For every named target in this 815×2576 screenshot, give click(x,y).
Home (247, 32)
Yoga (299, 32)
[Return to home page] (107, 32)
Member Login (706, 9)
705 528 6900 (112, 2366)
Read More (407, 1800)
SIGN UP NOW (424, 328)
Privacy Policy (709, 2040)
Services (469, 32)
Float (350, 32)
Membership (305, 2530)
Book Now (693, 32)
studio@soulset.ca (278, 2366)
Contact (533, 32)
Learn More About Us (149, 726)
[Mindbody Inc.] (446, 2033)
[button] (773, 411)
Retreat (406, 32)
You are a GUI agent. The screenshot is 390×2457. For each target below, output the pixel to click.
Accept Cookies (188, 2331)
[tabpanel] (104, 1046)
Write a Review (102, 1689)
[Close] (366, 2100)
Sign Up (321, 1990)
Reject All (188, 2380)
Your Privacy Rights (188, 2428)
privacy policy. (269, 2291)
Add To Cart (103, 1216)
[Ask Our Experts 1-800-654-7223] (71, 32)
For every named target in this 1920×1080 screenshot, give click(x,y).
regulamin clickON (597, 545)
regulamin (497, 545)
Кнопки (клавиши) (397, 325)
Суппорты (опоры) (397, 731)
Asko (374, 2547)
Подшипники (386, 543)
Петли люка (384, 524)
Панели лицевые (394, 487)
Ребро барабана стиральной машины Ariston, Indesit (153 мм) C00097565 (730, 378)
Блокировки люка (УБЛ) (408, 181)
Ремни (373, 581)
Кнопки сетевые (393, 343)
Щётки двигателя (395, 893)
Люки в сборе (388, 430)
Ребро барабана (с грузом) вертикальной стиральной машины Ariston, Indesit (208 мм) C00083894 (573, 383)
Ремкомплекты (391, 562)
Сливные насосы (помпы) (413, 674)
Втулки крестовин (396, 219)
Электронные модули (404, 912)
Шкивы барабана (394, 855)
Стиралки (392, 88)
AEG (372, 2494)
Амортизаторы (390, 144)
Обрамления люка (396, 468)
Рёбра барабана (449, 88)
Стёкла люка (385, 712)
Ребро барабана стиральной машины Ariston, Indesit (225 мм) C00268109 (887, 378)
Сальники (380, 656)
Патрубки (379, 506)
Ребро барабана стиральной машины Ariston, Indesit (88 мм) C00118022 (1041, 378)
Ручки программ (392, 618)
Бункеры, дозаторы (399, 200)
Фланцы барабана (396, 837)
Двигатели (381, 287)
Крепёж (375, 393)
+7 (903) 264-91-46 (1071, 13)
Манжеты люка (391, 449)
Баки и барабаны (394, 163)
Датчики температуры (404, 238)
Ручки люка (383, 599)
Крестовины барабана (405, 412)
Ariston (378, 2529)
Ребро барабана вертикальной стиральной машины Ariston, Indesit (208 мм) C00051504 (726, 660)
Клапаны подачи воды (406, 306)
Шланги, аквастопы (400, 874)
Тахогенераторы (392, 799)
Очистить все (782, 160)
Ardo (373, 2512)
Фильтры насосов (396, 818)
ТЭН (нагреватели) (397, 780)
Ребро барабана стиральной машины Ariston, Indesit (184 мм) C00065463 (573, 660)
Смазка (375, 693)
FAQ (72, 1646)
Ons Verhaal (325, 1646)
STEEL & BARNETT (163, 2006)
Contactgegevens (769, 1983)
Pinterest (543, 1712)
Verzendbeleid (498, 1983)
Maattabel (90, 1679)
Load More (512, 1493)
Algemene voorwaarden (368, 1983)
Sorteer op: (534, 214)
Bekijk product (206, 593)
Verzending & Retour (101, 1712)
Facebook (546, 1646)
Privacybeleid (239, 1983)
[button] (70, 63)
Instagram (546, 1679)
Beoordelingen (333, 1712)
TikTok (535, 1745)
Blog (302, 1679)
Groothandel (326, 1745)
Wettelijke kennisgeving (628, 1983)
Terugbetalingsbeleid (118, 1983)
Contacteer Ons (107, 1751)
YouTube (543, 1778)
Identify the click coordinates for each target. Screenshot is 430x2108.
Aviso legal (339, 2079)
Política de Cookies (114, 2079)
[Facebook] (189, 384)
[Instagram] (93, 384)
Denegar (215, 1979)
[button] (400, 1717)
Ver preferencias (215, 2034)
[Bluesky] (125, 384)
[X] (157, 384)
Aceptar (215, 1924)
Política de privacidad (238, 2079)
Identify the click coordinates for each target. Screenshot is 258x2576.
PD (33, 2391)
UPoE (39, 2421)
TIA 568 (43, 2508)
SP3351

=-=-=

In the listing above, find the line containing "Ремни (373, 581)" and the line containing "Втулки крестовин (396, 219)", then repeat those two lines and everything between them exactly.

■ Written answer ■
Ремни (373, 581)
Кнопки сетевые (393, 343)
Щётки двигателя (395, 893)
Люки в сборе (388, 430)
Ребро барабана (с грузом) вертикальной стиральной машины Ariston, Indesit (208 мм) C00083894 (573, 383)
Ремкомплекты (391, 562)
Сливные насосы (помпы) (413, 674)
Втулки крестовин (396, 219)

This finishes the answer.